Your pre-tax household income plays a key role in determining how much mortgage you can qualify for and what opportunities may be available to save money or build wealth through homeownership. Here’s why Ownwell needs in order to unlock your mortgage insights:
How Income Affects Mortgage Qualification
Lenders use your income to assess your ability to afford a mortgage. This is done by calculating key ratios:
Gross Debt Service (GDS) Ratio – This measures how much of your income goes toward housing costs, including mortgage payments, property taxes, and heating.
Total Debt Service (TDS) Ratio – This includes all your monthly debt payments (e.g., car loans, credit cards) along with housing costs to ensure you can manage all your financial obligations.

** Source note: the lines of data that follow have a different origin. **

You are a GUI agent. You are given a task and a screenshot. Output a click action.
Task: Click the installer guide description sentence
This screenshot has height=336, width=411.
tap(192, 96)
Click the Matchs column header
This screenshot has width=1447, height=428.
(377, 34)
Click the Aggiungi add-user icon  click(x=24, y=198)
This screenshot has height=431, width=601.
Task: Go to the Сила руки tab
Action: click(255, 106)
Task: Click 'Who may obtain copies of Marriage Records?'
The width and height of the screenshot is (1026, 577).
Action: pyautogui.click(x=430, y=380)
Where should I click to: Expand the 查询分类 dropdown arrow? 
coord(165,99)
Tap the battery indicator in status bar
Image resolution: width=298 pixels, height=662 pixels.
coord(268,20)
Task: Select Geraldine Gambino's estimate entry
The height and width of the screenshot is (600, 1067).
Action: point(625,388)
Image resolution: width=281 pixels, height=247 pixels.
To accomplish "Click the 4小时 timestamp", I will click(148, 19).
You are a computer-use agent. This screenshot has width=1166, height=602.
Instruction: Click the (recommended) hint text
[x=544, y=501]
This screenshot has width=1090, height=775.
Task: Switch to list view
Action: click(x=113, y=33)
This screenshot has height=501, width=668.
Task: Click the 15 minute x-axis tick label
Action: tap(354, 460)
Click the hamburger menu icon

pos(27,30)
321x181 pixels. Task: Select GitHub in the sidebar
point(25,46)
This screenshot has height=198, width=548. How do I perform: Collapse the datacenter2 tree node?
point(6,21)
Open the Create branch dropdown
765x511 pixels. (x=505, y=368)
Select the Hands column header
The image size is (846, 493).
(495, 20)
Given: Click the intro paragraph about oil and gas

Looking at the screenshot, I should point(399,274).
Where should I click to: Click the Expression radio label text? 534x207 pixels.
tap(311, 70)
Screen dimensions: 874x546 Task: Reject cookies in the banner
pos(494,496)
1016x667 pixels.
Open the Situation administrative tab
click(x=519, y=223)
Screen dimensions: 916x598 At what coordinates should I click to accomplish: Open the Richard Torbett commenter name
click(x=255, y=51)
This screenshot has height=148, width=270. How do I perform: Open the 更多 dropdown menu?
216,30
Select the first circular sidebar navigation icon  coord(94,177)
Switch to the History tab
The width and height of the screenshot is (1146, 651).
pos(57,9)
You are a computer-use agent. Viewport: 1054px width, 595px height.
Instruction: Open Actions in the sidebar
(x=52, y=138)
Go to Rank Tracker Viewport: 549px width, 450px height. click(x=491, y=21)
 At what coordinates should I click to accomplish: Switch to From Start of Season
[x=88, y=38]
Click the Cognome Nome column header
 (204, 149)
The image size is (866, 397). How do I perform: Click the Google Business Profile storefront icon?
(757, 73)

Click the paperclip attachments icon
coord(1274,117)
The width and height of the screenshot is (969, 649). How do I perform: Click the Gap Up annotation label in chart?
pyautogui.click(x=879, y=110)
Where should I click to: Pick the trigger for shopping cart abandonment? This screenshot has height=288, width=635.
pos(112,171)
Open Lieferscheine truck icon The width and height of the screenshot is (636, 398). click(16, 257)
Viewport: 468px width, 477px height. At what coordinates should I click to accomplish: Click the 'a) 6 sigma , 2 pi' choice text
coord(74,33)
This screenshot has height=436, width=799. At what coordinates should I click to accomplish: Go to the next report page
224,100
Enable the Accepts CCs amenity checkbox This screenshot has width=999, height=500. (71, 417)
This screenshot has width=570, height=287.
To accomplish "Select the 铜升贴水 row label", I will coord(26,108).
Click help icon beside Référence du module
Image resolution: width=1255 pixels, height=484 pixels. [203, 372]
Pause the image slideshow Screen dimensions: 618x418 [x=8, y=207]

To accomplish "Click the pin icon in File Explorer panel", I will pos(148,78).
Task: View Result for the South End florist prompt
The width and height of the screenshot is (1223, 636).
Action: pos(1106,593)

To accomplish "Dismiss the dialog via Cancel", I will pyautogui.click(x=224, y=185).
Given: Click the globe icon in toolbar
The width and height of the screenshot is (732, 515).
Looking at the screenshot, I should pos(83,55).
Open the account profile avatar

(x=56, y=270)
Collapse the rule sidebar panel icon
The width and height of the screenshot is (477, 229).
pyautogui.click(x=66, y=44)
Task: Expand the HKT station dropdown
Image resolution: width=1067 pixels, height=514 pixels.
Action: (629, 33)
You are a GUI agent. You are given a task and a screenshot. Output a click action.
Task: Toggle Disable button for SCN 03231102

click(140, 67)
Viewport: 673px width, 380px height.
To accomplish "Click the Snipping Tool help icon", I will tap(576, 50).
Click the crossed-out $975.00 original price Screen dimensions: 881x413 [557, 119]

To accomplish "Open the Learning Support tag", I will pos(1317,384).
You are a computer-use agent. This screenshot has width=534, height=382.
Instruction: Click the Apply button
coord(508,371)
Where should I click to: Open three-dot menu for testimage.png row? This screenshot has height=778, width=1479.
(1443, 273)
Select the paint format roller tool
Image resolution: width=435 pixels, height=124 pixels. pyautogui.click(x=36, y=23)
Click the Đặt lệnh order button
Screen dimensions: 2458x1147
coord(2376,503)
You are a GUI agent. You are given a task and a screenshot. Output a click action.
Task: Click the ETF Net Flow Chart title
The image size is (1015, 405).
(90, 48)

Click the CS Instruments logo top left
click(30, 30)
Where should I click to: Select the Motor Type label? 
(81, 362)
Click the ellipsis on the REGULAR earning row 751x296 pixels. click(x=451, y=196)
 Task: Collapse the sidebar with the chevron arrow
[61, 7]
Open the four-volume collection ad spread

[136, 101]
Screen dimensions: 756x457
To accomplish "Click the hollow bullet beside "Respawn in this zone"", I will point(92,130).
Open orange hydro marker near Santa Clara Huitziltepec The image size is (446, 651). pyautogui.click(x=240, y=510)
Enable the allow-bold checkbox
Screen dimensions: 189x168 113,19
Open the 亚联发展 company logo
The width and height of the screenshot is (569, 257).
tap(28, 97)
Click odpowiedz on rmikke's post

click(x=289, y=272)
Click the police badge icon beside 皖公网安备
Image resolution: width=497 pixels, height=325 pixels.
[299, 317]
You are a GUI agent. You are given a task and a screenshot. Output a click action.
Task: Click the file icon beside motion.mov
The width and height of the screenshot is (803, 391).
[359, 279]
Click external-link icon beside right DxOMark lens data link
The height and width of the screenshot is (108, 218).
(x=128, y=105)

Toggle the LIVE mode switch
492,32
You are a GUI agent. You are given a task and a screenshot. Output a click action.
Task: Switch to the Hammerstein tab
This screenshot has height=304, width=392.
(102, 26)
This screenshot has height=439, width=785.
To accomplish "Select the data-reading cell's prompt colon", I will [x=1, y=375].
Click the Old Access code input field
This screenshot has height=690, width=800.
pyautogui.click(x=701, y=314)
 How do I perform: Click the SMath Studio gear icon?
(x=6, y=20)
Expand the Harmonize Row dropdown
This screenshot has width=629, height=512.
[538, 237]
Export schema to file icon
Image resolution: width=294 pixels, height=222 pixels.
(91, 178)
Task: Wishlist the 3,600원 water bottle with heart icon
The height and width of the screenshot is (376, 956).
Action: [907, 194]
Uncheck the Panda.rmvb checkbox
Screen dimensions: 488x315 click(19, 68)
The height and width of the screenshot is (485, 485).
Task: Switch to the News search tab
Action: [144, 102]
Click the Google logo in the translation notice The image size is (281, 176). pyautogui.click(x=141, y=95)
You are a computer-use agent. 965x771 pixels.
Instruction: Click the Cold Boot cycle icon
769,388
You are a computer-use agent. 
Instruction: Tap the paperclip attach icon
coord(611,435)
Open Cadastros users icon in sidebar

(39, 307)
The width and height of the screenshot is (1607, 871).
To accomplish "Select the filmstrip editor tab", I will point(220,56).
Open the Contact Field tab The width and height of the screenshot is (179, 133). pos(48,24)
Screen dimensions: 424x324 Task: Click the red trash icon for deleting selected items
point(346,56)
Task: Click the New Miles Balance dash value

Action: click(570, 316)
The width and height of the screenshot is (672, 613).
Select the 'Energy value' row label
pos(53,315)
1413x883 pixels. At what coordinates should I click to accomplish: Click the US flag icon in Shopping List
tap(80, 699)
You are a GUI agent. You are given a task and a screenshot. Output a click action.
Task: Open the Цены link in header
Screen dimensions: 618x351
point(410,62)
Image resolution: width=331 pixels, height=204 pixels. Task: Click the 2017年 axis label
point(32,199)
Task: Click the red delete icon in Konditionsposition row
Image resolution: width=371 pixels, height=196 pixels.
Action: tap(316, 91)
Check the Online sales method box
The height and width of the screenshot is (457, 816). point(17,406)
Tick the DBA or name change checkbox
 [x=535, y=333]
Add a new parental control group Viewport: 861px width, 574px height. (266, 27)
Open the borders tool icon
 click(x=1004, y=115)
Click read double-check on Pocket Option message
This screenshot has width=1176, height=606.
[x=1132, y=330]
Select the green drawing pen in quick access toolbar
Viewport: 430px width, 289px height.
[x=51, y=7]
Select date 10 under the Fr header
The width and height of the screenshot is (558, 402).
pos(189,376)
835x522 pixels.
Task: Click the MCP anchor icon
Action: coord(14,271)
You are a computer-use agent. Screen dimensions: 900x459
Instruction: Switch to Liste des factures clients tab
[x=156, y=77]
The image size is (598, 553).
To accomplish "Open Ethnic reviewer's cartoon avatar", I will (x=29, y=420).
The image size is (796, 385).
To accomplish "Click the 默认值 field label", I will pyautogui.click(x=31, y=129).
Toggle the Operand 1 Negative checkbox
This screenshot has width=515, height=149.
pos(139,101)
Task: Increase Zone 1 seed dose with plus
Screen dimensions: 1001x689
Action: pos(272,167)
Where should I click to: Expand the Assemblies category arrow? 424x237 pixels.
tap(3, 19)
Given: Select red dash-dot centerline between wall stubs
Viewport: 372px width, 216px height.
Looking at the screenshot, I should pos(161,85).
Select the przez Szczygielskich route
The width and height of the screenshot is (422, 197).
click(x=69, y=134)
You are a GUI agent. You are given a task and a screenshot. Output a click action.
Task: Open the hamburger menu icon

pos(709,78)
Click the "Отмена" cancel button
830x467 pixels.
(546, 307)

Your income, along with your existing mortgage details, helps us estimate these ratios, allowing us to identify opportunities such as:
Identify Savings Opportunities – Your income helps us determine if you could lower your monthly payments or reduce interest costs by switching to a better mortgage.
Upgrade Potential – Thinking about moving to a bigger or better home? We use your income to estimate your purchasing power and potential mortgage options.
Refinancing & Equity Access – If you’re considering refinancing, your income plays a key role in assessing how much home equity you can access.
If you don't know your exact pre-tax, household income, a rough estimate is fine.